Every day I take the train to work, a distance of 22 kilometers (13.6 miles), and a grueling half-an-hour ride in bogies packed to the gills with fellow commuters. Riding the commuter rail lines, a service that transports around 6 million + people a day (the size of a small country) in Mumbai is an experience not for the faint of heart.
Literally, a flow of people begins to pour from the trains long before they come to a halt in the station. Inevitably, a collected, fit, and interchangable man with all the relaxed determination of somone who does it every day of his life, with his coconut-oiled hair, well-trimmed mustache, and tailored work-shirt flowing in the wind, hanging on with one precarious hand and one precarious foot to the train, begins the waterfall of humans as soon as it becomes physically possible to hit the ground running without breaking his ankles. A flow that is impossible to reverse until it has run its course proceeds to unfold, but with perfect efficency: when the strength of the flow is too weak to match the impending reversal, and the rushing waters of humans has reversed course, there is no hope in escaping the train for those who have not made it off, as the flow is equally intense in the other direction.
I have learned the ways of the train now after not making it aboard a few times, and not being
able to make an exit a few times, but instead being forced to make an escape one station too late.
Now I push and squeeze my way into the flows with the same intensity but lack of malevolence as my fellow Mumbaikers and almost always make my way aboard.
But I've also learned to optimize my travel times. I start work late, around 1pm, and I leave late, around 7pm. Its just how my work day goes and I like it, naturally being a late-riser. But every Mumbaiker knows that catching the train between 3pm and 8pm is truly ungodly and genuinely risky, with literally people dying everyday from being squeezed out of the open-aired bogies (door-less because they would never be able to close) onto the tracks below due to the surging crowds. So I've taken to attending art-openings and other events, taking care of errands, meeting friends for drinks, or just hanging out in South Mumbai, where I work, until after 9pm when the train's capacities, while still often packed to the point of not being able to move, is at least conceivably managable. I often end up in Colaba after work, an exciting district of Mumbai, in the furthest southern reaches of the city, where I end up at one of my favorite destinations, a place where I've made a lot of friends amongst the staff, and enjoy seeing Meher Baba's picture on the wall looking down at me with his glorious smile, Leopold's Cafe.

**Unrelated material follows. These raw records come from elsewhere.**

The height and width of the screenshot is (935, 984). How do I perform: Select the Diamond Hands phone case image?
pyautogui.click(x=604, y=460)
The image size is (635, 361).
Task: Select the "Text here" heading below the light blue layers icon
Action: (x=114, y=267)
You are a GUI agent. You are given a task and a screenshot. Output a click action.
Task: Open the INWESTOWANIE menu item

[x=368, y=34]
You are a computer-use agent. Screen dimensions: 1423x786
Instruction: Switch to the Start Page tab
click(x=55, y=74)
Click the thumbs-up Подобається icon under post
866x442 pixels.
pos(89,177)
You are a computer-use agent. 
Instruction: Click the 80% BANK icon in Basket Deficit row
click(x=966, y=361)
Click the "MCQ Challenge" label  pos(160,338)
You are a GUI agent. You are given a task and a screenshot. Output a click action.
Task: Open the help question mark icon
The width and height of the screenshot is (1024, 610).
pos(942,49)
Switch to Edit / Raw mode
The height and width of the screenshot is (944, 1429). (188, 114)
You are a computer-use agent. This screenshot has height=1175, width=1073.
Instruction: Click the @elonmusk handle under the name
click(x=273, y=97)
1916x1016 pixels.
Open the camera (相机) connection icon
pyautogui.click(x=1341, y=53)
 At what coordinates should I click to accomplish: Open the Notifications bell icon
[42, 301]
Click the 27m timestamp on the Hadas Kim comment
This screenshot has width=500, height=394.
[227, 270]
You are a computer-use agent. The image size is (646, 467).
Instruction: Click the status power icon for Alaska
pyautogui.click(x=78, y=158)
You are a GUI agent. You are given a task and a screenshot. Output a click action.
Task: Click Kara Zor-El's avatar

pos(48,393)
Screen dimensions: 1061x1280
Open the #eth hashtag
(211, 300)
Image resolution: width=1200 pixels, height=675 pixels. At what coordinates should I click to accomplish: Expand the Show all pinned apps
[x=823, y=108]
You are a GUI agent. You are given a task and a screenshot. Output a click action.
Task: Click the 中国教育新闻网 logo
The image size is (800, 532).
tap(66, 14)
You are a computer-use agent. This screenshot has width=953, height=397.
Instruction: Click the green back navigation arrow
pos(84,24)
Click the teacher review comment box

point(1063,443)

I got off work last night around 7pm, another enjoyable day at Chemould Prescott Road, the wonderfully impressive contemporary art gallery where I've been interning and feel blessed to work at. I made my way to Colaba, my default hang-out, and for some reason found myself with a serious hankering for McDonald's French-fries, a spectre that has been haunting me much to my McDonald's-loathing selve's chagrin these past few weeks. Chemical-dependency coddled from childhood by an ingenious corporate behemoth without scruples?
Most likely. But, a chemical-dependency none-the-less strong enough to conjure childhood emotions of comfort that trump even the great emotions stirred from reading Fast Food Nation and other truth bombs, as well as the burning shame of eating at such a cultural bulldozer in the midst of a flurry of potential cultural culinary discoveries all around me, that are quickly falling in the wake of the awesome power of McDonald's very own cultural destruction.
I induldged myself.
Mumbai had been rough on me lately.
Just last week I had felt as though I was dying. I honestly can't remember being that sick in my life. I was struck down for 3 days with a serious case of food poisining, add on top of that a fair amount of lonliness, add on to that being in a city with a serious lack of green space, and my great need for said green space, or better yet a great need for the beautiful beaches and oceans of the earth that I've been inhabiting for the past 6 years (graduate of University of Hawaii '07) . . . you get my point, I was depressed. Comfort fries were needed.
Earlier, while still at work, a message came on my cell phone that may very well have saved my life and definitely sealed my fate for the evening. So what did this all important message say:
"Drinks for expats tonight at Henry Tham's. You should come."
It was one of my few American friends in the city: a fellow expat, a relatively new friend, and also a recent removal from New York City. She also happens to be interning at a very wonderful contemporary art gallery that, like my gallery, shares a prominent position as one of the most important places to show in Mumbai. She's basically as close a friend as I have that is sharing in my experience in this city of 13 million.
I contemplated my moves for the evening as I sat popping another delicious poison stick of joy into my mouth (Mmmm beef tallow flavor substitues from a factory in New Jersey), ingenious science had once again resulted in the fry tasting exactly the same as a McDonald's fry anywhere else in the world. The ketchup, however, was spiced with some sort of chili, as all Indian McDonald's ketchup is. I was served by ridiculously joyous Indian McDonald's employees highly confused and perterbed by my methods of clearing my own tray (a worker actually grabbed my tray from me mid-dump to stop the affront of his clear failure of duty unfolding before his eyes, that of a patron having to clear his own tray).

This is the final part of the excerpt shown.